Simone Dietz (Düsseldorf) erörterte die moralische Dimension der Diskussionstopoi mitsamt der Grauzone von Täuschung, Floskeln, Heuchelei und dergleichen. Sie untersuchte mögliche Argumente, die a priori nicht verwerfliche Lüge - "eine verdeckt unwahrhaftige Behauptung, die bestimmten weiter reichenden Absichten dient" - abzulehnen. Vertrauen und Wahrheit liegen ihr zufolge nahe, reichen aber bei genauem Blick per se nicht aus. Sehr wohl aber die Kategorie der Freiheit. Die Lüge sei, verkürzt ausgedrückt, ein Angriff auf die Freiheit des Belogenen.
Sepp Mitterer (Klagenfurt) führte buchstäblich en passant (er ging mit Drahtlosmikro auf der Bühne spazieren) eine furiose Dekonstruktion wissenschaftlicher Gewissheiten vor. Wie wir per Zufall in einer philosophischen oder naturwissenschaftlichen, allein selig machenden Lehre landen können, das klingt wie Paul Feyerabend im Kabarett und dürfte sich wohl auch so abspielen. Irrtümer erkennen wir erst, wenn wir schon woanders sind, in den Irrtümern von morgen. Schon in der Schule lernen wir, was wahr und was falsch ist, immerhin noch von einer erkennbaren Instanz. Die Instanzen im Wissenschaftsbetrieb aber sind nicht zu erkennen, oder sie sind im Streit miteinander und daher keine mehr.

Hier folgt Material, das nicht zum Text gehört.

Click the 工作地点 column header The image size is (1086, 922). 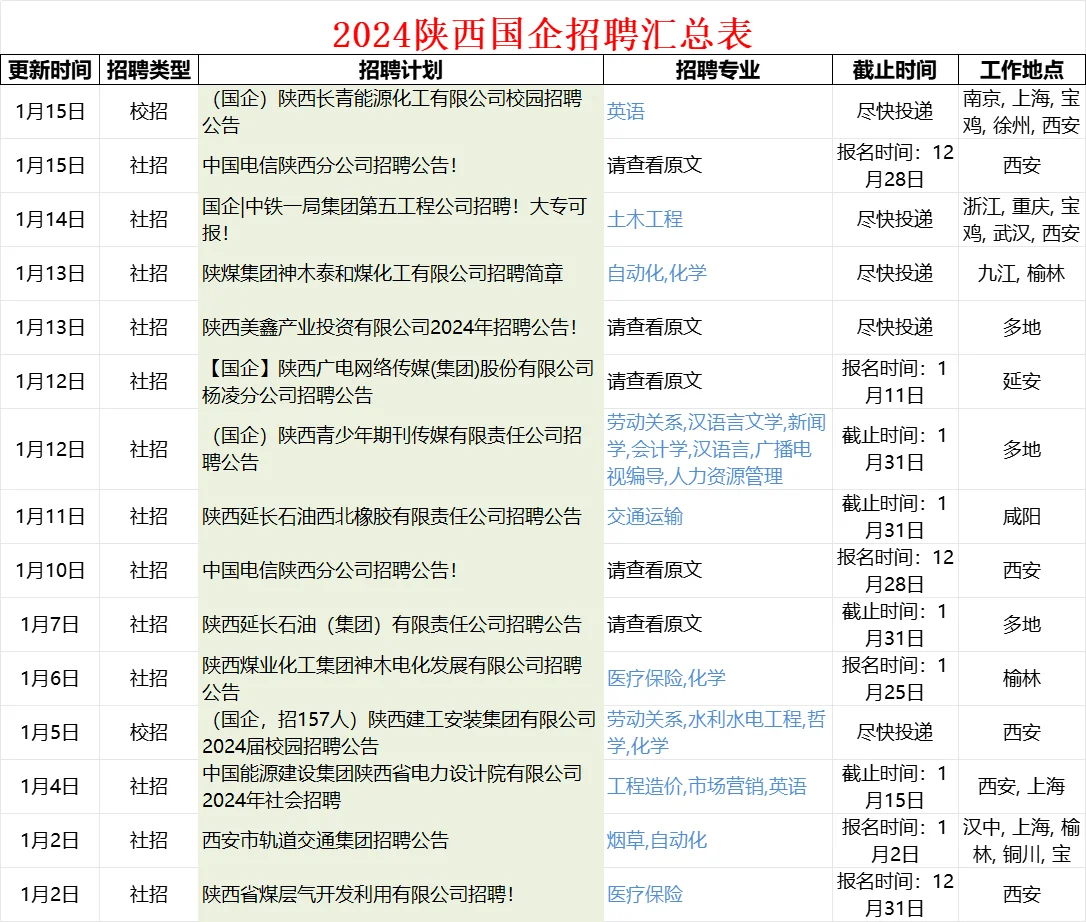click(1022, 70)
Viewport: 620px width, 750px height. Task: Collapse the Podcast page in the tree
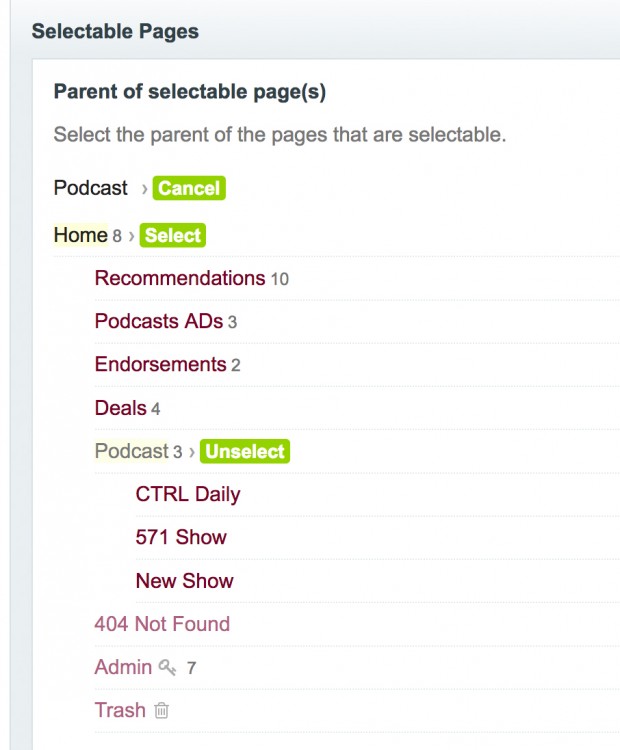click(x=131, y=451)
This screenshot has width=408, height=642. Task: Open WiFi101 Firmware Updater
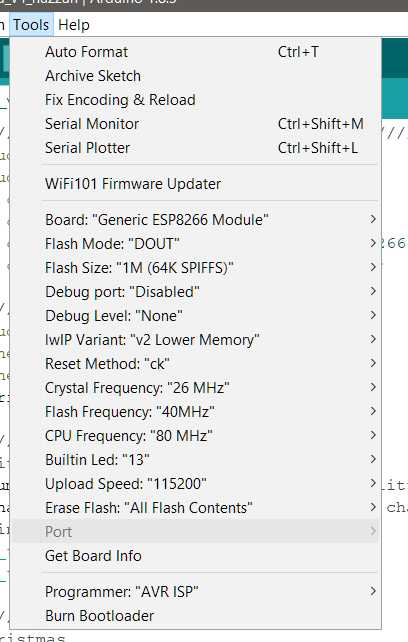click(195, 184)
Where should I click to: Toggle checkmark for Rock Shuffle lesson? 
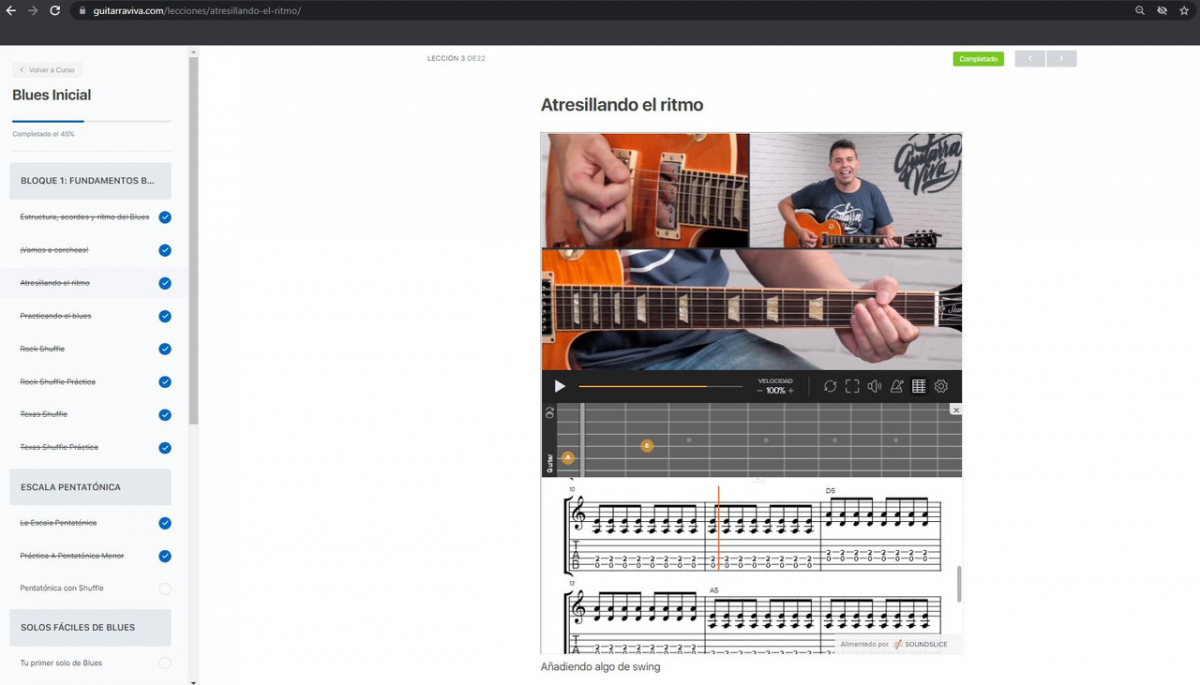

Dem Symposium vorgeschaltet war das Siemens-Impulsforum "Mit der Wahrheit zum Erfolg?" Ministerin Gehrer sprach davon, sich in Artikeln von "Journalisten, die Politik machen", nicht wieder zu erkennen. Gudrun Harrer, Außenpolitikleiterin des STANDARD, verwies auf die zumindest kurzfristig erfolgreichen Desinformationsmanöver der US-Regierung im Irak und im Wahlkampf.